Amsterdam, 30 maart 2016 – De politieke situatie in Brazilië heeft een nieuw dieptepunt bereikt. De Braziliaanse coalitie is uiteengevallen en de kans dat president Dilma Rousseff de door corruptieschandalen gevoede crisis doorstaat, neemt aanzienlijk af. De PMDB, de grootste politieke partij van Brazilië, heeft afgelopen dinsdag haar steun opgezegd en heeft gestemd voor een onmiddellijke exit van de regering van Rousseff.
De top van de PMDB, de Braziliaanse Democratische Beweging, sinds veertien jaar coalitiepartner van de partij van Rousseff, heeft dinsdag na een speciale vergadering aangekondigd dat de zes ministers van de partij hun ontslag moeten aanbieden. Vorige week vertrok ook de Minister van Sport, George Hilton, slechts vijf maanden voor het begin van de Olympische Spelen in Rio de Janeiro.
Al geruime tijd heerst een politieke crisis in Brazilië. Het land is verwikkeld in sociale onrust, een diepe recessie en de grootste politieke crisis sinds de herdemocratisering in de jaren tachtig. President Rousseff en haar voorganger Lula da Silva worden in verband gebracht met grootschalige corruptie. Begin deze maand werd oud-president Lula da Silva opgepakt en ondervraagd op verdenking van betrokkenheid bij het grootste corruptieschandaal ooit aan het licht gekomen in Brazilie. Het management van semi-staatsoliebedrijf Petrobras heeft miljarden aan steekpenningen van bouwbedrijven ontvangen, en een deel van de buit doorgesluisd aan politici. Hoewel Rousseff zelf geen verdachte is in dit schandaal, wankelt haar positie.
Afzettingsprocedure Rousseff
Het congres is in december een afzettingsprocedure tegen Rousseff gestart, omdat ze tekorten in de overheidsbegroting heeft verbloemd. Rousseff heeft tot maandag om haar verdediging naar de kamercommissie te sturen, een speciale commissie bestaande uit 65 leden die alle partijen vertegenwoordigen, waarvan acht leden overigens wel op de verdachtenlijst staan van het corruptieschandaal.
PMDB’s besluit om de coalitie te verlaten, verhoogt de kans dat ook kleinere coalitiepartijen het vertrouwen opzeggen en dat Rousseff kan worden afgezet. De Tweede Kamer moet met twee derde meerderheid akkoord gaan voor de afzetting, waarna Rousseff geschorst wordt voor 90 dagen. In dit stadium beslist de Senaat over haar lot. Er nadert een stemming in de Tweede Kamer over de afzettingsprocedure, die naar verwachting medio april zal plaatsvinden. Het zou Brazilië’s eerste afzetting zijn sinds voormalig president Fernando Collor de Mello die in 1992 werd berecht in de Senaat voor corruptie.
Bevolking eist aftreding Rousseff
Terwijl maar liefst 60 procent van de Braziliaanse bevolking voorstander is van Rousseff’s afzetting en slechts 11 procent haar steunt, peinst ze er niet over om vrijwillig af te treden. Ruim een miljoen mensen gingen deze maand de straat op om het aftreden van Dilma Rousseff te eisen. “Dilma: Institutionalising Corruption 2010-2016”, luidde een van de posters.
Hoewel de politieke situatie uiterst broos blijft en polarisatie enorm is toegenomen de afgelopen maanden, wordt het corruptieonderzoek breed gedragen in de Braziliaanse samenleving.
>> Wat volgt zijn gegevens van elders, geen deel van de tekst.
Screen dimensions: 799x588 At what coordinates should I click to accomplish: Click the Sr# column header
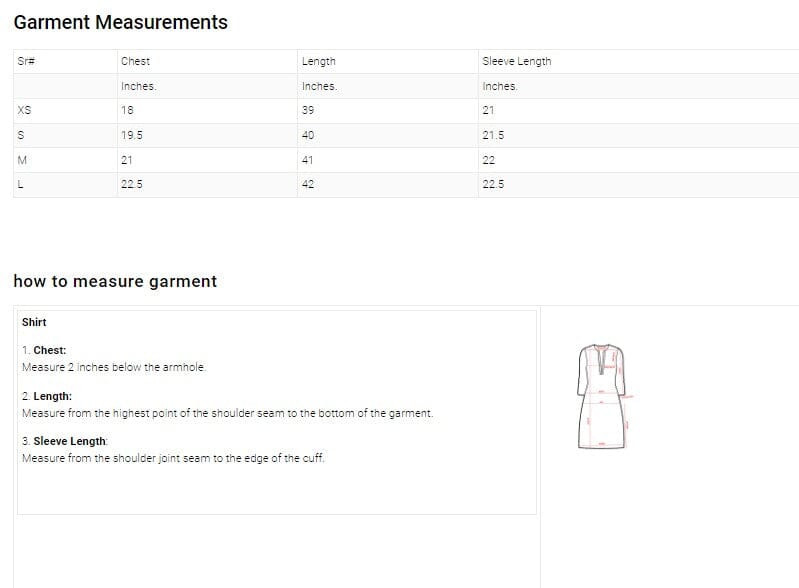click(26, 61)
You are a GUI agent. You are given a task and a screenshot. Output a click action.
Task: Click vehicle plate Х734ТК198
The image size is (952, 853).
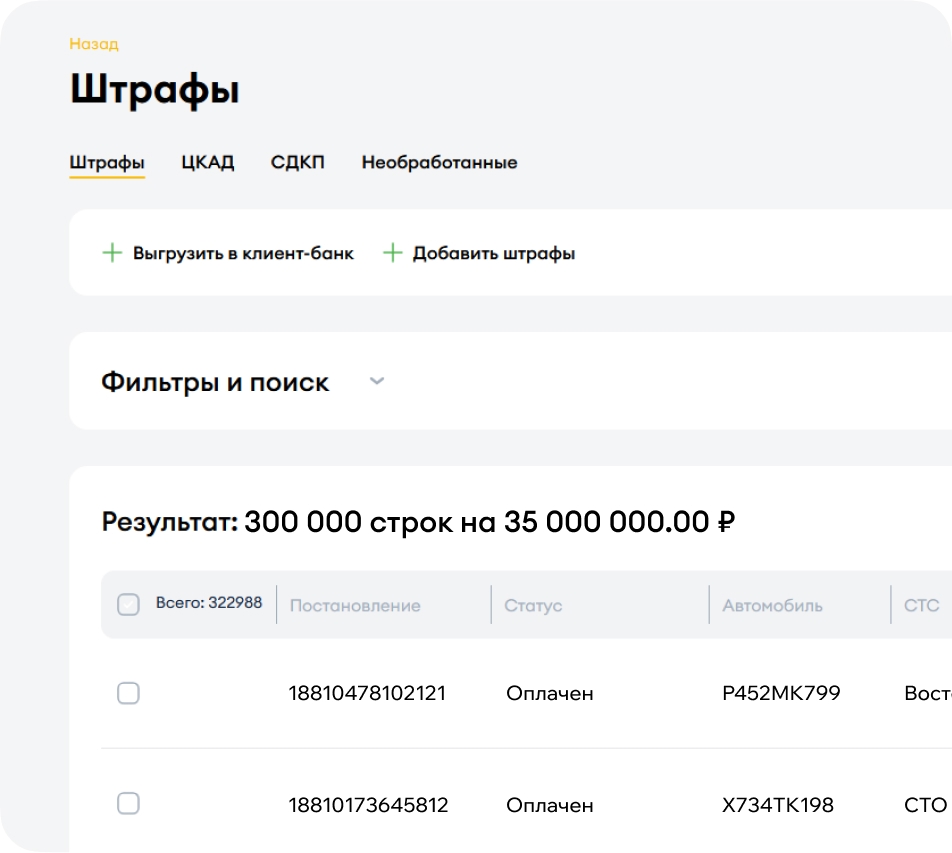777,804
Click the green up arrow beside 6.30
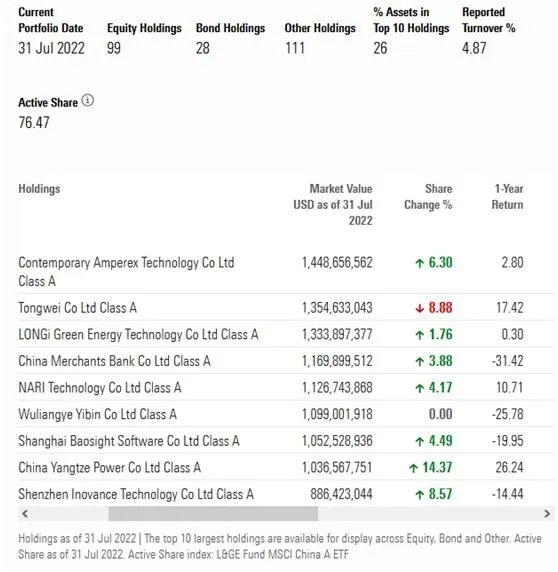Viewport: 558px width, 572px height. tap(420, 263)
Vooruitgang in de bestrijding van corruptie wordt nu gehinderd door een politiek systeem dat de kosten van het invoeren van de politiek te hoog maakt. Dit stimuleert corruptie onder de politieke klasse. Het feit dat onafhankelijk onderzoek naar politici wordt doorgezet en de bevolking verandering eist, laat zien dat vooruitgang mogelijk is in Brazilië. Het onderzoeken en berechten van degenen die betrokken zijn bij het corruptieschandaal kan fungeren als een kader voor de hervorming.